What of the two Barry Soper stories (this one from the front page of the Herald, and this opinion piece)?   The first is introduced this way

Diplomatic links with China appear to have plummeted to a new low as Prime Minister Jacinda Ardern is given the cold shoulder by Beijing and a major tourism promotion is postponed by the superpower.

Of the visit to Beijing, we learned this yesterday

Ardern confirmed she had an invitation from the Chinese administration to meet President Xi Jinping, but the problem was finding a suitable date.
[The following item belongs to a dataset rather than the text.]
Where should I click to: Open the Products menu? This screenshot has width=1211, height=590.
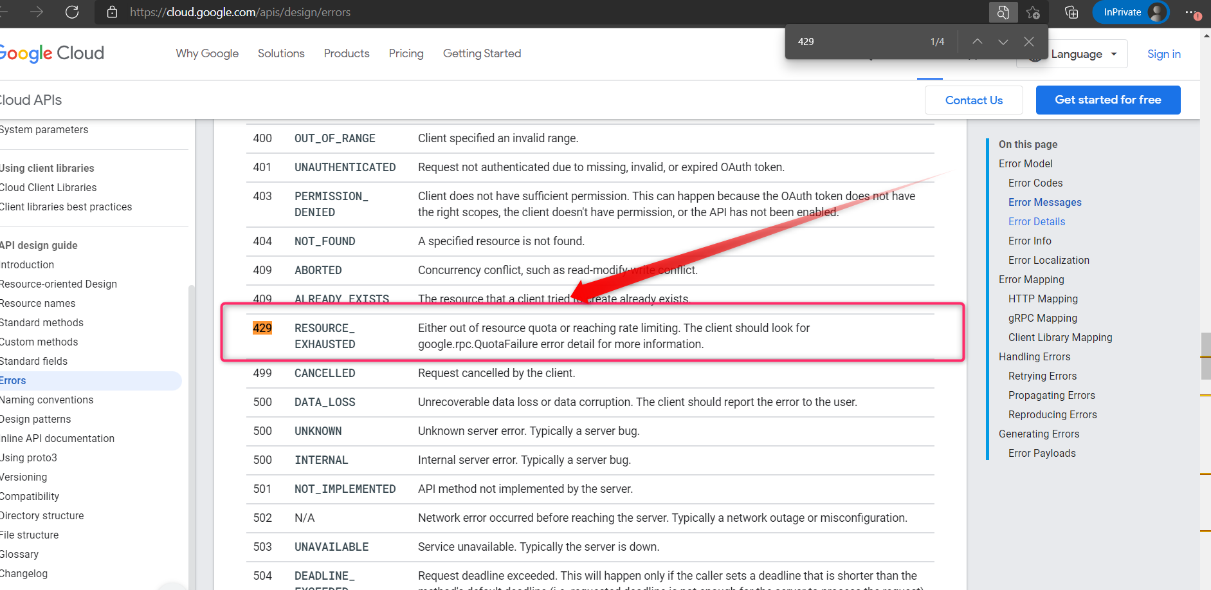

She was meant to meet with the President at the end of last year.

She wouldn’t say whether or not she was confident the meeting would take place this year.

In other words, she isn’t confident it will happen at all.   What is hard to understand is why any self-respecting person would put themselves through this rigmarole?   Abasement before the emperor, and all for the sake of a few New Zealand businesses (often taxpayer subsidised ones) that have got themselves too exposed to a country with a noxious regime.   She keeps telling us we are an independent sovereign state, not some tributary regime.  Why can’t she just politely walk away (and get some aide to make her a note of how constructive and useful  –  enhancing to their reputations –  foreign leaders meetings with Adolf Hitler were).    Perhaps late last year the “scheduling” excuse –  “we all have busy calendars” –  might have washed with some.  It clearly doesn’t now.  And that shouldn’t worry New Zealanders.  It shouldn’t be a cause for reproach from an Opposition leader who (a) has never distanced himself from his foreign affairs spokesperson’s defence of the PRC concentration camps in Xinjiang, and (b) who retains in his caucus, and expresses support for, a Chinese Communist Party member and former PLA intelligence official, and who (c) is understood to rely on that member as one of his largest party fundraisers.  That is where the focus should be, not on selling our souls for a meeting with Xi Jinping.

And then there is the year of the Chinese tourist,

The 2019 China-New Zealand Year of Tourism was meant to be launched with great fanfare at Wellington’s Te Papa museum next week, but that has been postponed by China.

Industry people and regime-sycophants had been very keen on this exercise.  The Contemporary China Research Centre –  funded partly MFAT, chaired by a New Zealander with a significant role in the global Confucius Institute movement – was even hosting a conference on it late last year.   But this isn’t some sort of normal country.  What Beijing giveth, Beijing can also take away.  We are told

Richard Davies, manager of tourism policy at the Ministry of Business, Innovation and Employment, said: “China has advised that this event has had to be postponed due to changes of schedule on the Chinese side.”

Officials are now working with China to reschedule the opening.

Believe all that and you’ll believe anything.  But the Prime Minister claimed to believe it, telling her RNZ interviewer that she could only go on what she’d been told, and she’d been told there was a scheduling problem.  I’m sure she doesn’t really believe it, but why can’t she come straight with the New Zealand public?   She is supposed to serve us, not a small group of business interests.    Better to take explicit credit for a slightly more distant relationship with one of the most appalling regimes on the planet.  Especially if all that talk about kindness and empathy means anything at all.  But she won’t do that –  won’t square with the public about the nature of the regime she (and his predecessors) have been pandering too, all no doubt on official advice.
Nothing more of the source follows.